In the function body we now use req.queryParams to access these two parameters (or their default values) and then we use them to calculate a starting offset we can use in the LIMIT statement instead of just always returning a maximum of 1000 results. Finally we expose the page and per_page parameters in the meta information. This isn’t strictly necessary but can help for diagnostic purposes.

right blob img min

Date ranges

Date ranges can be significantly more complex than simple pagination as they generally rely on already having dates specified in a certain format and don’t explicit limit the maximum number of results. For this reason we’ll keep the limit of 1000 results in this example to set a hard limit on how many results we are willing to return at a time.

For this example we’ll assume date values are stored in a date property as timestamps, the number of milliseconds elapsed since the start of the UNIX epoch. This allows us to avoid having to convert between different formats.
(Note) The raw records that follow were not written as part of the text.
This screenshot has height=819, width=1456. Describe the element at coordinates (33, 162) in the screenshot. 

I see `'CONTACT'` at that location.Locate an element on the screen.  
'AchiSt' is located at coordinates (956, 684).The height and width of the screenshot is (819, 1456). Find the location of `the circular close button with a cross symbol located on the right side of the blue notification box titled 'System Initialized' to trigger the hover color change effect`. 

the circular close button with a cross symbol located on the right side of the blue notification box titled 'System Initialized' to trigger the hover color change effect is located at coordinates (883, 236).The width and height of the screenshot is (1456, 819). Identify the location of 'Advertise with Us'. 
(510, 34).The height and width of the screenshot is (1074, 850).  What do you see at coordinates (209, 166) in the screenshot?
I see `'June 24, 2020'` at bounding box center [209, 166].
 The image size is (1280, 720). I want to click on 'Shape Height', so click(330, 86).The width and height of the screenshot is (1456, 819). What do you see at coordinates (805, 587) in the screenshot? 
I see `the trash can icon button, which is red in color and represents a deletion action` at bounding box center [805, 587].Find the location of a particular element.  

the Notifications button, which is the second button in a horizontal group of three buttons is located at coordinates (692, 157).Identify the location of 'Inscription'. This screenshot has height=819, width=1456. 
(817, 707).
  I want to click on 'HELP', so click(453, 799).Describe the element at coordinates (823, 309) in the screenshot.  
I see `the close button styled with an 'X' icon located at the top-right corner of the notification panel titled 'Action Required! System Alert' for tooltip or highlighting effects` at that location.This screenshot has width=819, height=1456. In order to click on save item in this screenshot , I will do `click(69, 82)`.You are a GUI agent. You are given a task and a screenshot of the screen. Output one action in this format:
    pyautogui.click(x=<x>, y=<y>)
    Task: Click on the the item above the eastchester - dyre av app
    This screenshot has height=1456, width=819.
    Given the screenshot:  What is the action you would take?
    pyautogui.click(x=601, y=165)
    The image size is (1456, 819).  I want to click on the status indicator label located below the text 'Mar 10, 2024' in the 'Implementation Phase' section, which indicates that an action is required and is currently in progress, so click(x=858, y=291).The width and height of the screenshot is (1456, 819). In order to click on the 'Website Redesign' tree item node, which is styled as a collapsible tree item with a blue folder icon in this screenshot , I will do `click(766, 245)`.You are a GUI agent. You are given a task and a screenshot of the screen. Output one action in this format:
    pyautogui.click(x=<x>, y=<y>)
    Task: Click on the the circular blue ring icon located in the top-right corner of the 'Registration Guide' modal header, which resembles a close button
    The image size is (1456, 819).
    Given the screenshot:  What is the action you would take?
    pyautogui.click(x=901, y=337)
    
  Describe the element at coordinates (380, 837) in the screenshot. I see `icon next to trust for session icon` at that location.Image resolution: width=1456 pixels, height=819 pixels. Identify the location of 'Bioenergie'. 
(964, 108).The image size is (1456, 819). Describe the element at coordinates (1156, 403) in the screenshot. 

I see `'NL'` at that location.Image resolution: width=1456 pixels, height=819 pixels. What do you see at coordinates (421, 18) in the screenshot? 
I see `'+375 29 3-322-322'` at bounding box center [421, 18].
We’ll also assume all data is fairly recent, i.e. that all timestamp values are larger than zero.

We’ll need to add two query parameters to our route:

  • start indicates the (inclusive) minimum timestamp in our results
  • end indicates the (exclusive) maximum timestamp in our results

To make our route more robust, we’ll want the start to default to zero and the end to default to the current timestamp.

Replace the route definition from earlier with the following:

router.get((req, res) => {
  const { start, end } = req.queryParams;
  const { query, bindVars } = aql`
    FOR doc IN data
    FILTER doc.date >= ${start} && doc.date < ${end}
    LIMIT 1000
    RETURN doc
  `;
  const result = db._query(query, bindVars, { fullCount: true });
  const { fullCount } = result.getExtra().stats;
  res.json({
    meta: {
      start,
      end,
      total_count: fullCount
    },
    records: result.toArray()
  });
})
.queryParam("start", joi.number().default(0).optional())
.queryParam("end", joi.number().default(Date.now, "current time").optional());

Let’s first look at the last two lines. These define the start and end query parameters and ensure that we have meaningful default values when these are omitted and that only numbers are allowed. Any other values will be rejected by Foxx with an error. Note that instead of defining a fixed value as the default for end, we use a function that returns the current timestamp.

In the function body we now use req.queryParams to access these two parameters (or their default values) and then we use them in a FILTER statement to restrict which documents will be fetched while still using LIMIT to restrict the maximum number of documents. Finally we expose the start and end parameters in the meta information. This isn’t strictly necessary but can help for diagnostic purposes.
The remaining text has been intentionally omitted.